Ricardo arrugó la nariz cuando respiró aquel aire por primera vez. Supo que tardaría días en desprenderse de aquel olor dulzón y agrio y se arrepintió de no haberse aplicado un hechizo antes de bajar del coche del jefe. A su derecha, unos niños que no tendrían más de tres años jugaban desnudos sobre un montículo de neumáticos y más allá un tipo con corbata estrechaba la mano de un camello.
—Chico, camina.
Torquemada acababa de darle una colleja. Sus instrucciones fueron claras. No hablar, no escuchar, no mirar. Durante el tiempo que durara aquel negocio, era sordo, ciego y mudo. Y, aunque de forma inconsciente, acababa de saltarse una de esas normas.
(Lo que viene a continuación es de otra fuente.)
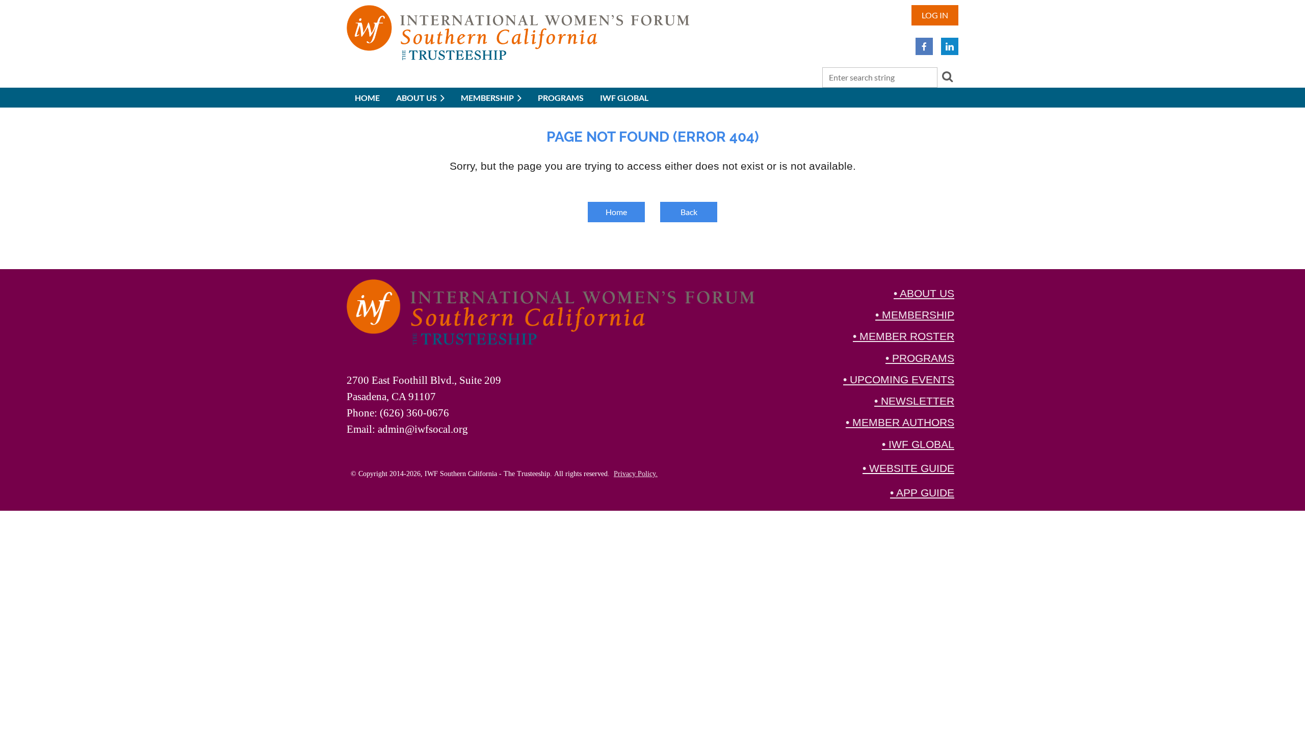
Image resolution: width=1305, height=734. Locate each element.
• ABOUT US (924, 293)
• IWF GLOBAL (918, 444)
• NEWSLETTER (914, 401)
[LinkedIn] (949, 46)
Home (616, 212)
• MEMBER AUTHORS (900, 422)
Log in (935, 15)
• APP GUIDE (922, 493)
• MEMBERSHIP (914, 315)
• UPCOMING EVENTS (898, 380)
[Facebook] (924, 46)
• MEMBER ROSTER (903, 336)
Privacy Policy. (636, 474)
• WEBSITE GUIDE (908, 468)
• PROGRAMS (919, 358)
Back (689, 212)
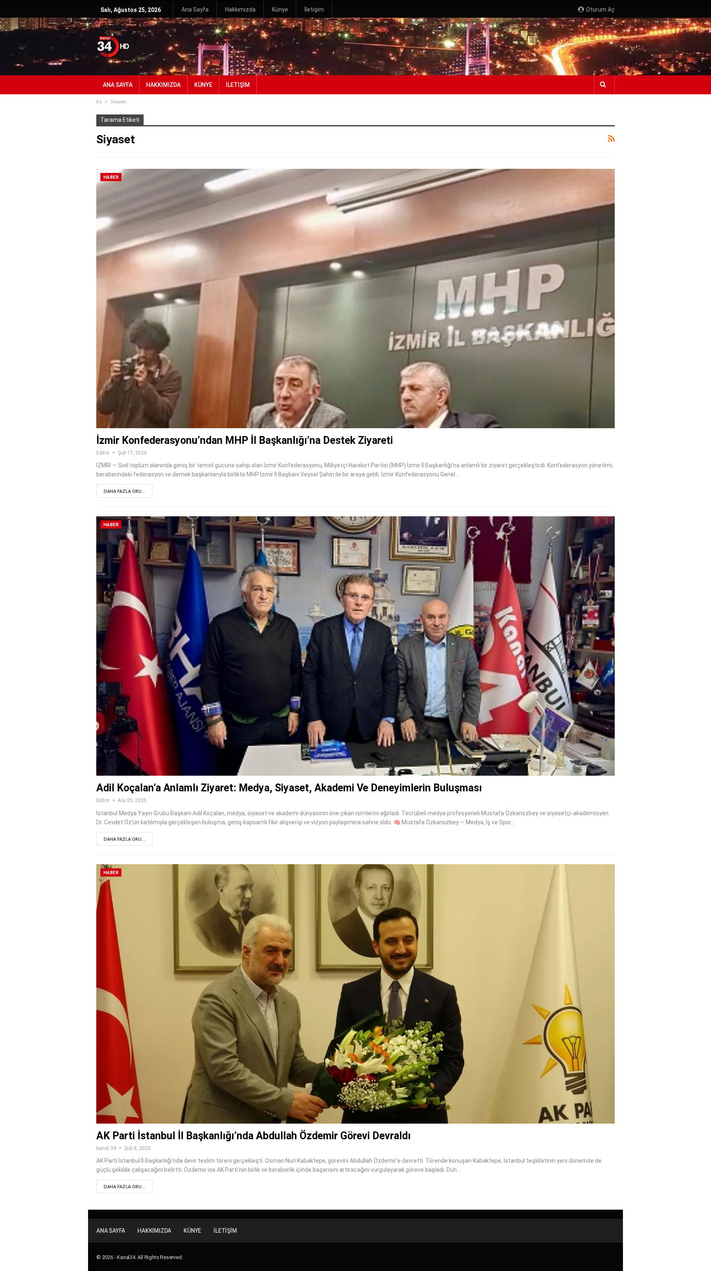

Sabedor de que el jefe no tenía ni pizca de paciencia, estiró el cuello y bajó la mirada, centrando su atención en los charcos del suelo.
Caminaron durante aproximadamente cinco minutos. Las chabolas se sucedían, así como los yonkis y los niños más asilvestrados que había conocido jamás. Ricardo se había percatado de la presencia de varios individuos que no les quitaban ojo de encima y, puesto que Torquemada no les dio más importancia, supuso que eran esbirros del tipo al que iban a visitar.
El jefe no dio demasiadas pistas. Le dijo que iban a ver a uno de los hombres que manejaban el cotarro en Las Barranquillas. Posiblemente se tratara de un brujo porque, aunque a Torquemada no le importaba lo más mínimo hacer tratos con ingenuos, prefería que otros se encargaran de esa clase de negocios.
Ricardo no esperaba llegar tan pronto a su destino, y mucho menos que dicho destino tuviera aquel aspecto. Y es que en medio de toda aquella miserable suciedad se alzaba una auténtica mansión con la fachada de mármol blanco y una gran verja metálica a su alrededor. Llamaba tanto la atención que no le cupo la menor duda de que estaba encantada para que los ingenuos percibieran su presencia de forma muy distinta.
Torquemada se detuvo frente a la verja exterior y esperó. También sabía que los hombres de su futuro socio comercial le habían puesto sobre aviso y apenas movió un músculo durante los dos minutos que estuvieron esperando allí fuera. Ricardo estuvo a punto de decir algo, pero recordó que era mudo y posiblemente se ahorró un buen calambrazo mágico.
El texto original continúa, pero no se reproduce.